L'esempio lampante di questo lavoro di squadra sono i rimbalzi. Prima dell'inizio della stagione questi erano senza dubbio la preoccupazione numero uno dello staff dei Suns, dei loro tifosi e di qualsiasi analista NBA. Dopo otto partite sembra che non ci siano ragioni per allarmarsi. La squadra dell'Arizona cattura il 50% dei tiri sbagliati (sia dagli avversari che dei propri giocatori), una cifra che vale il diciassettesimo posto nella NBA, al di sopra dei Lakers, San Antonio o Denver.

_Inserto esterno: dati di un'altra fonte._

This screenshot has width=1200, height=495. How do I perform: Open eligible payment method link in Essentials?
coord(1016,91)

"Credo sia la più grande sorpresa della stagione - affermava Alvin Gentry - pensavamo sarebbe stato il nostro tallone d'Achille ma per ora stiamo facendo un ottimo lavoro sotto le plance". Nessun giocatore spicca individualmente per i suoi numeri a rimbalzo ma quattro Suns hanno una media superiore ai 5 rimbalzi a partita. Hill e Stoudemire ne catturano 8,5 di media, con Richardson e Frye che si aggirano intorno ai 5.
Anche i punti sono distribuiti equamente. Sei giocatori (il quintetto titolare più Barbosa) segnano in doppia cifra. Si va dai 12,8 del brasiliano ai 20,3 di Stoudemire. Questo equilibrio statistico ricorda molto i Suns della stagione 2005-2006, quando Stat era fuori per l'infortunio al ginocchio e Nash e soci superarono qualsiasi aspettativa giungendo fino alla finale di Conference. Quella squadra è considerata da molti come la miglior squadra dell'era Nash.

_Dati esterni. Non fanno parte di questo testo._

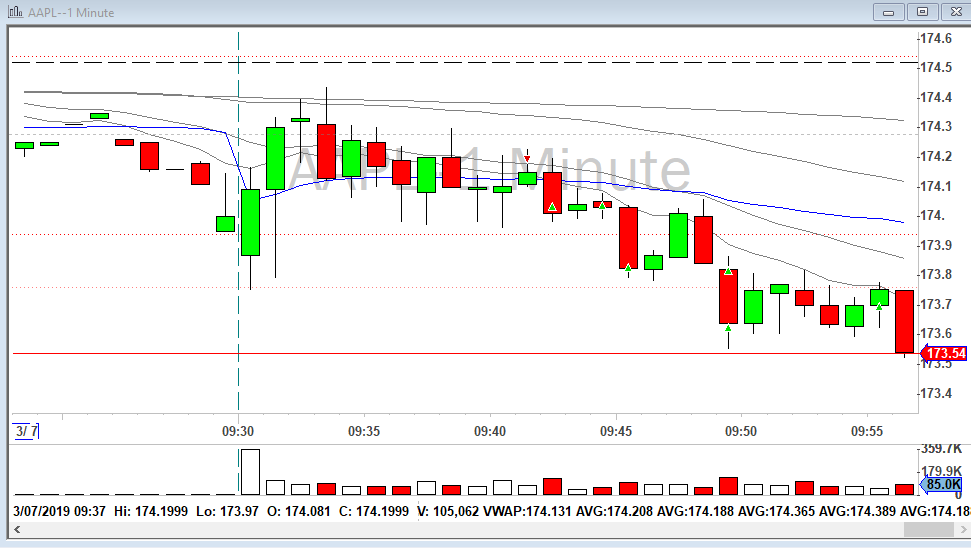Select the last red candle at 09:56
The height and width of the screenshot is (548, 971).
(904, 320)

Possono questi Suns eguagliare quella squadra e sorprendere tutto il mondo NBA?
A Gentry piace ricordare che i Suns di Porter partirono 6-2 per poi finire 11-11. Richardson è d'accordo: "La stagione è ancora lunga", anche se ci tiene a dire che la squadra è "orgogliosa di quello che abbiamo fatto fino ad adesso".
La prudenza è d'obbligo. Le sette vittorie e il gioco spettacolare non possono comunque far dimenticare che, per ora, la squadra di Gentry sta tirando col 47% dalla linea dei tre punti, una percentuale quasi irreale che è destinata sicuramente a scendere (i Suns di D'Antoni non hanno mai superato il 39% ed erano squadre piene di ottimi tiratori). Inoltre, i dubbi in quanto alla difesa interiore rimangono irrisolti. Stoudemire sembra più attivo e motivato in difesa, ma il duo Frye-Stat rimane molto vulnerabile di fronte a squadra con un buon gioco interiore.
In queste prime otto partite questo trend si è già potuto intuire, anche se nascosto dal luccichio delle vittorie inaspettate. Kaman e Camby, per esempio, hanno entrambi avuto una gran partita contro i Soli (23 punti e 11 rimbalzi per il primo, 22+9 per il secondo). I Magic Ryan Anderson (20+10 col 57% dal campo), Gortat (8+8) e Bass (12 punti e 75% dal campo) hanno tutti fatto un'ottima prestazione contro i Suns, così come Speights (20+8 in soli 28 minuti e 62% dal campo).
Insomma, i Suns sono decisamente meglio di quello che ci aspettavamo, ma è ancora presto per tornare a chiedersi se fanno parte dell'élite del Wild Wild West. Un buon test saranno le due prossime partite back-to-back di stanotte contro gli Hornets e di domani contro i Lakers.